Limited choice across the board
Tesco had also received flack for no longer stocking the Discovery Mexican range, yet ShelfLife couldn’t spy Discovery in either Superquinn, Ranelagh, or Dunnes, St Stephen’s Green, either. Dunnes was stocking another branded alternative however – ‘Cantina Mexicana’ – which appeared to be trading on the USP of a lower price point.
It was only in the pasta category where the charges levelled against Tesco of focusing solely on own brand goods and top-sellers rang true. The supermarket’s choice consisted of a range of Roma pastas, Napolina spaghetti and wholewheat variants, Tesco own brand, and as part of Tesco’s increasingly prominent “Discount Brands” lines; ‘Trattoria Verdi’ pasta priced at €0.97 for 1kg. Meanwhile, Superquinn’s Ranelagh branch, true to its word, did stock Italy’s biggest selling pasta , De Cecco.
No doubt it is frustrating for customers when they can’t find their regular choices, but sometimes this lies beyond the supermarket’s control. A spokeswoman for Britvic told ShelfLife that one of the products Irish Times readers complained they could no longer find – Robinson’s High Juice – was actually off Tesco’s shelves because it was “delisted by Britvic in April 2010 and was replaced with the Robinsons Select Squash range,” which she confirmed was “listed and available in Tesco.”
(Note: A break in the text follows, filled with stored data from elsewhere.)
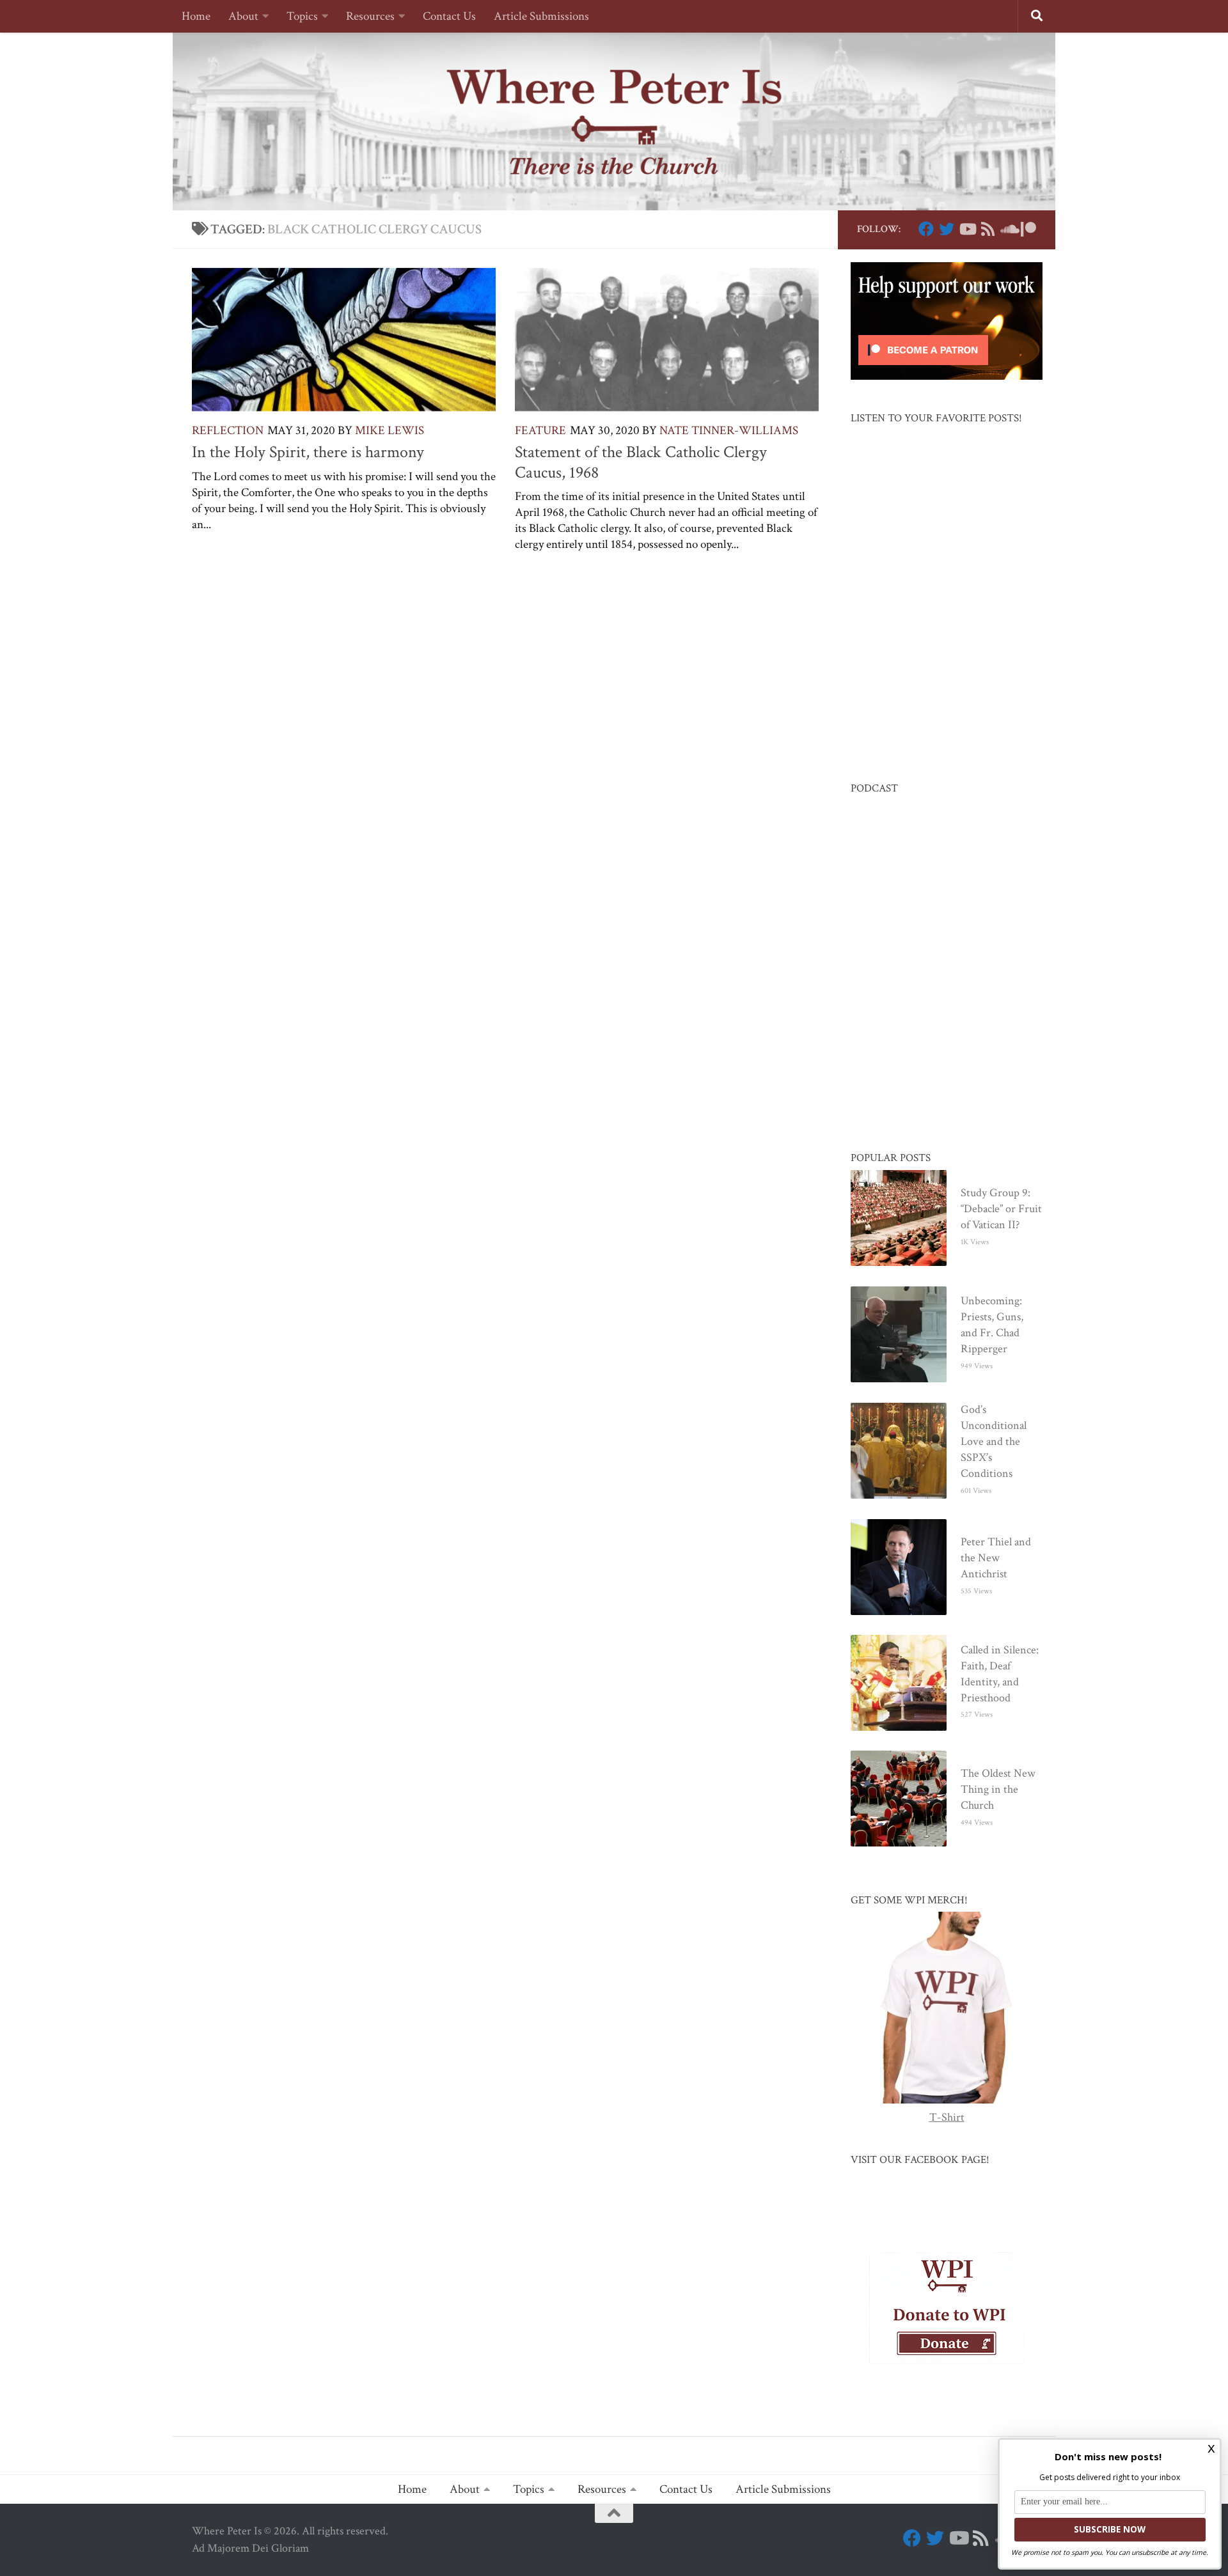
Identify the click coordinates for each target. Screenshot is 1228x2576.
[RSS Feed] (987, 229)
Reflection (228, 431)
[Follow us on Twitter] (946, 229)
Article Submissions (541, 16)
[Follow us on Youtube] (967, 229)
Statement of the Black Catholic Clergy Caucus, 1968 (641, 462)
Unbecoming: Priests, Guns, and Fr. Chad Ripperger (992, 1324)
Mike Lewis (389, 431)
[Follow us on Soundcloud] (1008, 229)
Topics (302, 16)
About (243, 16)
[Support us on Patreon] (1028, 229)
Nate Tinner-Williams (728, 431)
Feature (540, 431)
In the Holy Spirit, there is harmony (308, 452)
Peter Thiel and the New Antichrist (996, 1557)
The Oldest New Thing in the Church (998, 1789)
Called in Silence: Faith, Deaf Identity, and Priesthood (1000, 1674)
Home (196, 16)
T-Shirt (946, 2117)
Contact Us (449, 16)
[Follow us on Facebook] (926, 229)
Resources (370, 16)
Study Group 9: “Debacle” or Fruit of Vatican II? (1001, 1208)
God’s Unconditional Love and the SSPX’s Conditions (994, 1441)
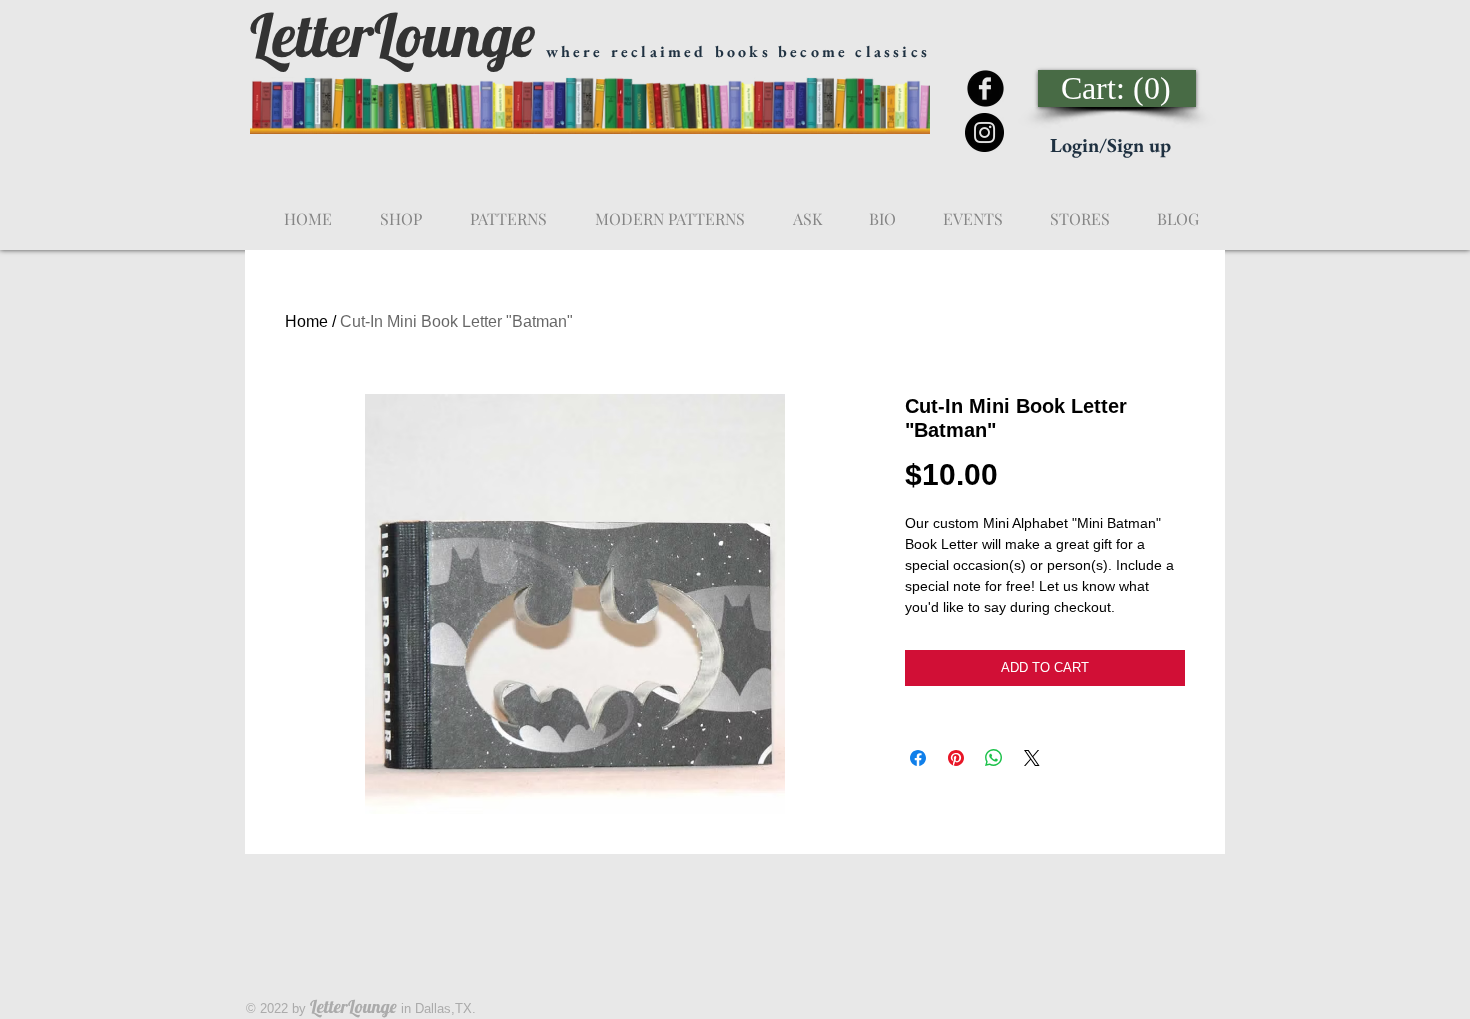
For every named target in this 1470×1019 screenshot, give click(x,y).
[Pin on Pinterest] (956, 758)
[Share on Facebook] (918, 758)
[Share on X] (1032, 758)
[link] (1118, 88)
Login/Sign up (1110, 145)
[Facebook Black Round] (985, 88)
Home (306, 321)
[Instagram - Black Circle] (984, 132)
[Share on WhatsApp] (994, 758)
Nevertheless it is undeniable that some suppliers are unhappy with the treatment they’ve suffered at Tesco’s hands. One described the retailer in the Irish Times as “a law unto themselves. We have people calling us to say they can’t find our products on the shelves but we have not been told what is going on by the store.”
Price still the main concern
Ultimately however, the customer’s opinion is the most important one. While some are becoming increasingly frustrated that they can’t find certain goods, the latest market share statistics suggest price remains the uppermost concern.
Kantar Worldpanel statistics published in the Sunday Tribune, show Tesco, along with the German discounters, has been the major winner in the supermarket price wars – increasing its marketshare by 0.9% in the last year to 26.7%, while Dunnes has fallen by 0.6% to 23.5%, Superquinn has slipped by 0.4% to a 6.8% and SuperValu held firm at 20.1%.
Fortunately for Tesco, figures like that can speak for themselves.